What you return must be the full data, repeated verbatim, with no pictures in it.

(Beginning of Exercise data)

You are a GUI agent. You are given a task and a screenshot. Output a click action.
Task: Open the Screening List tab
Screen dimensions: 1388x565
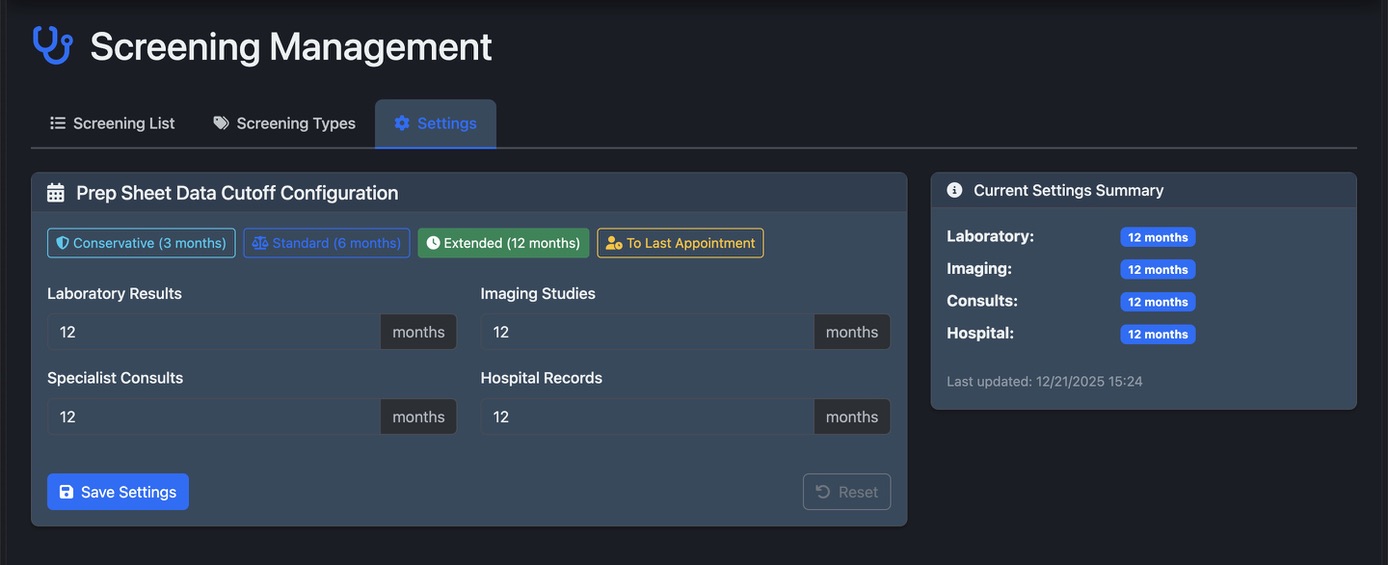click(x=112, y=123)
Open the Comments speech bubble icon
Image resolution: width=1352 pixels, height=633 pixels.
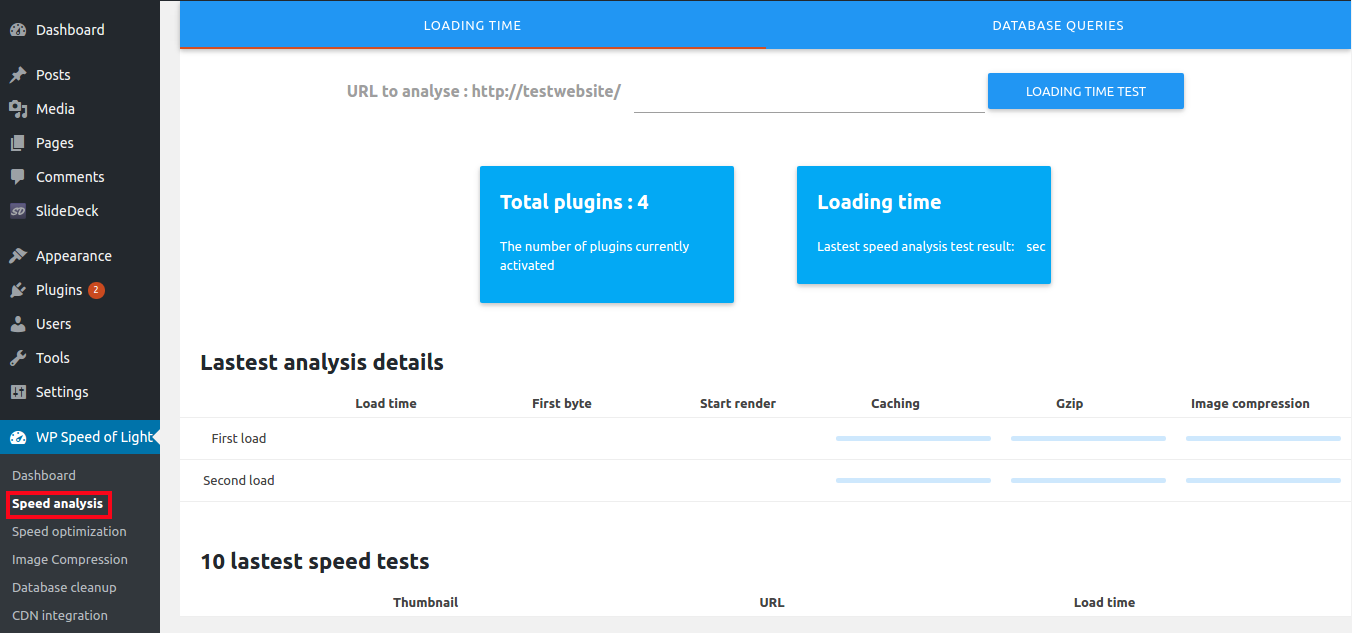(x=20, y=176)
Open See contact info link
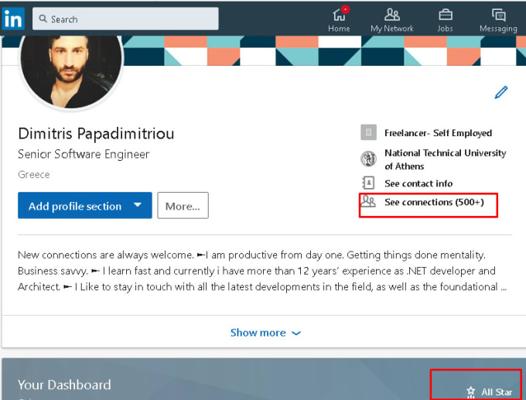Image resolution: width=526 pixels, height=400 pixels. [418, 184]
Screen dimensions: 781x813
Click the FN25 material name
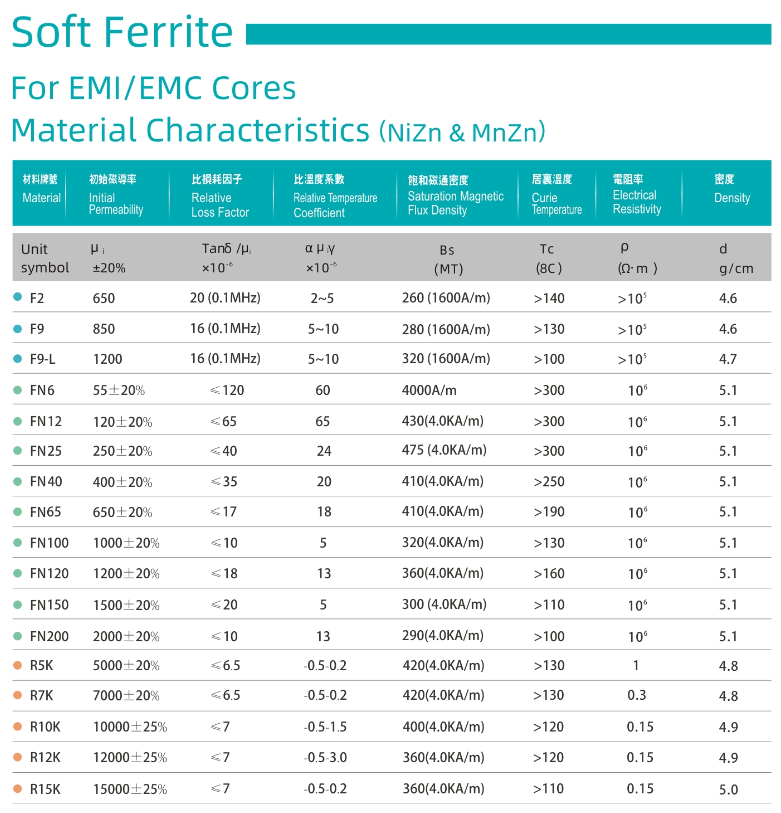click(x=46, y=451)

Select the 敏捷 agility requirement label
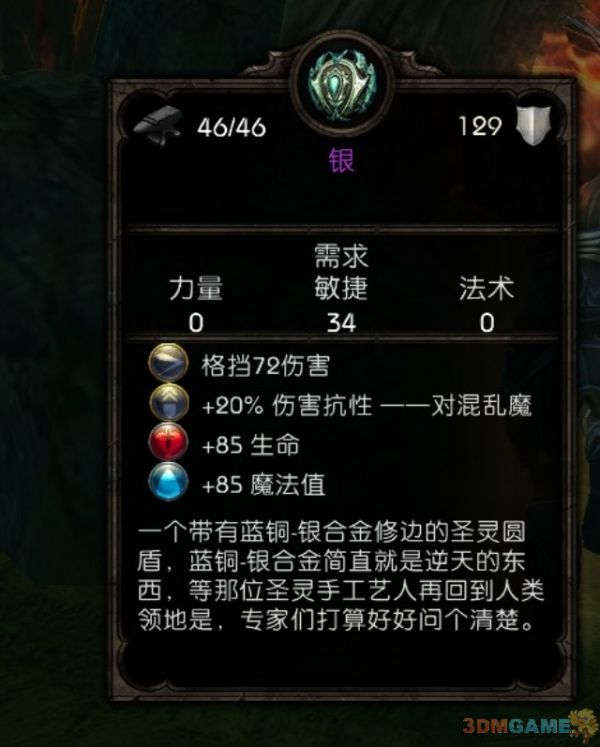(x=341, y=288)
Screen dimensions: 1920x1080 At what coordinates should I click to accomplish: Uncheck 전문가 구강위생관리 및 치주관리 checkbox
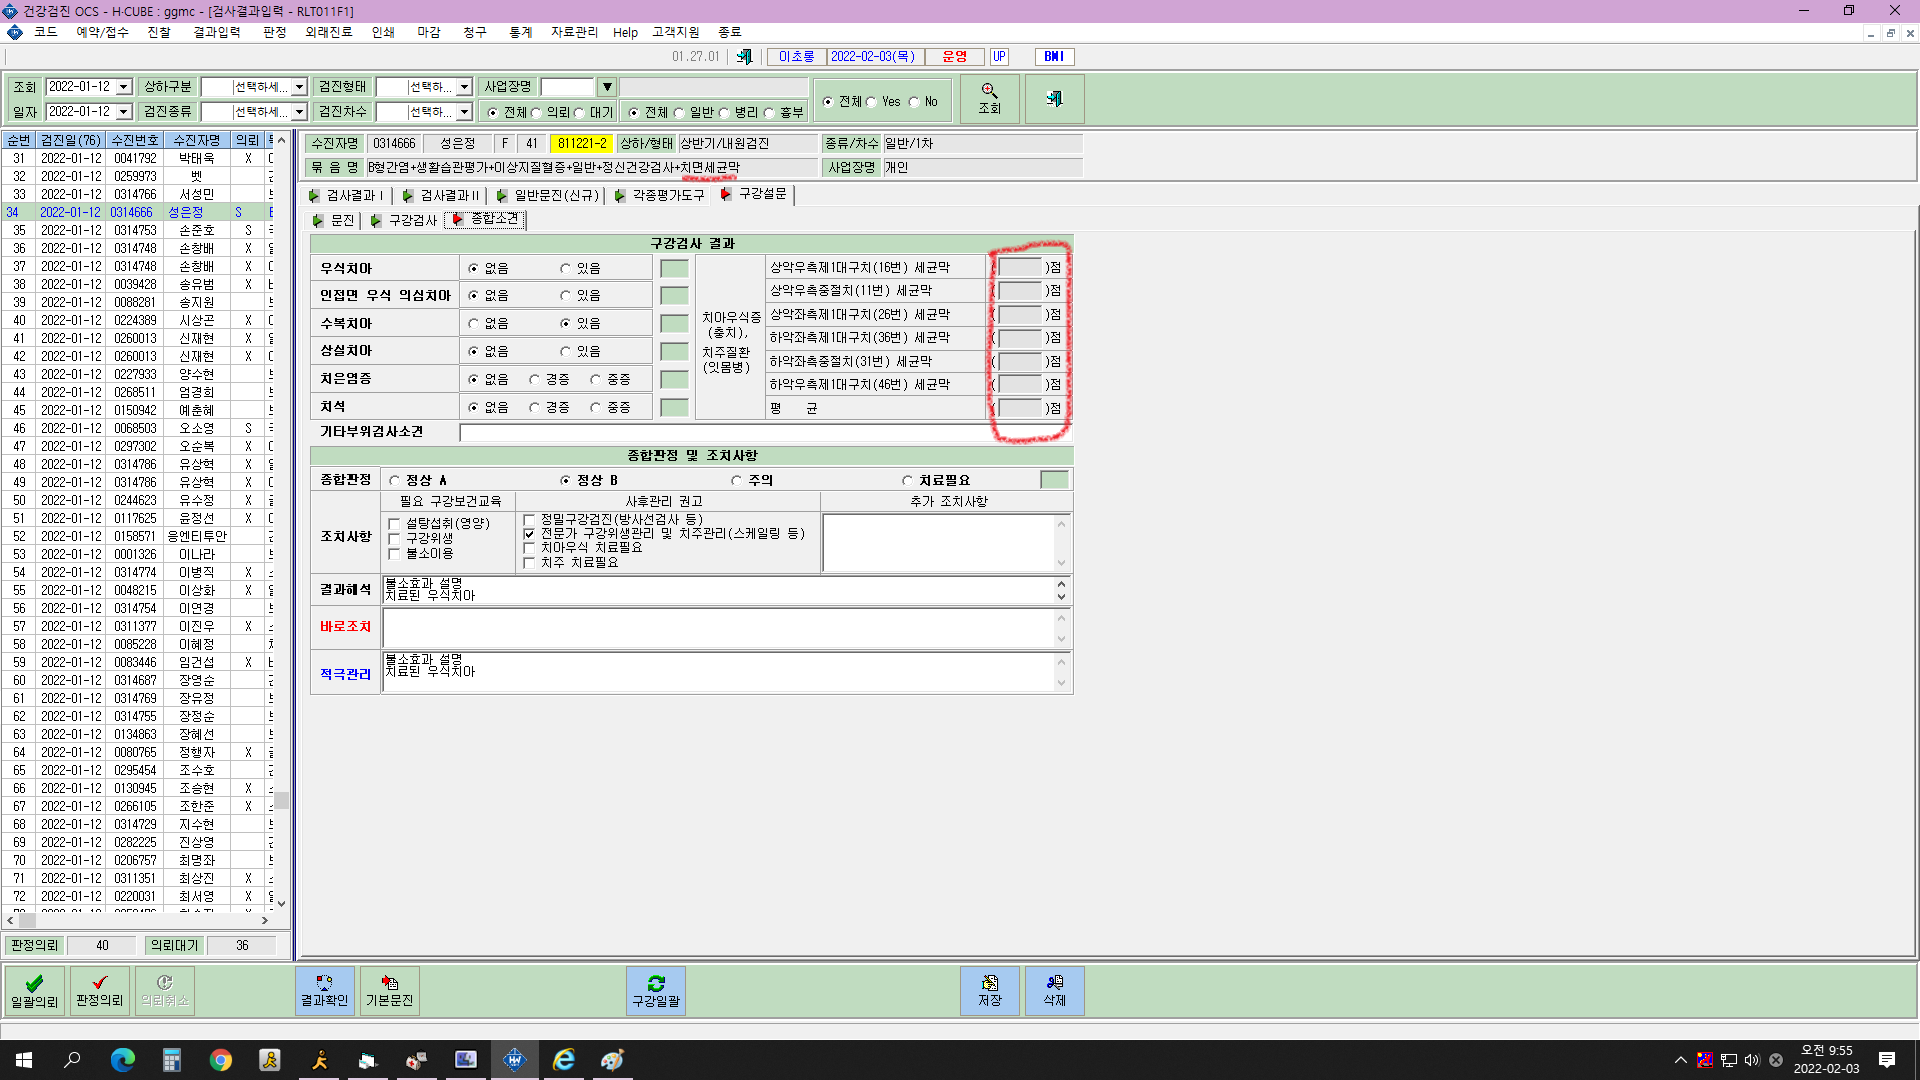click(x=529, y=534)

(End of Exercise data)

Response:
You are a GUI agent. You are given a task and a screenshot. Output a click action.
Task: Open the Screening List tab
Screen dimensions: 1388x565
click(x=112, y=123)
Open the Comments speech bubble icon
Image resolution: width=1352 pixels, height=633 pixels.
(x=20, y=176)
Open See contact info link
Image resolution: width=526 pixels, height=400 pixels. [418, 184]
Screen dimensions: 781x813
Click the FN25 material name
click(x=46, y=451)

Select the 敏捷 agility requirement label
(x=341, y=288)
Screen dimensions: 1920x1080 At what coordinates should I click to accomplish: Uncheck 전문가 구강위생관리 및 치주관리 checkbox
click(x=529, y=534)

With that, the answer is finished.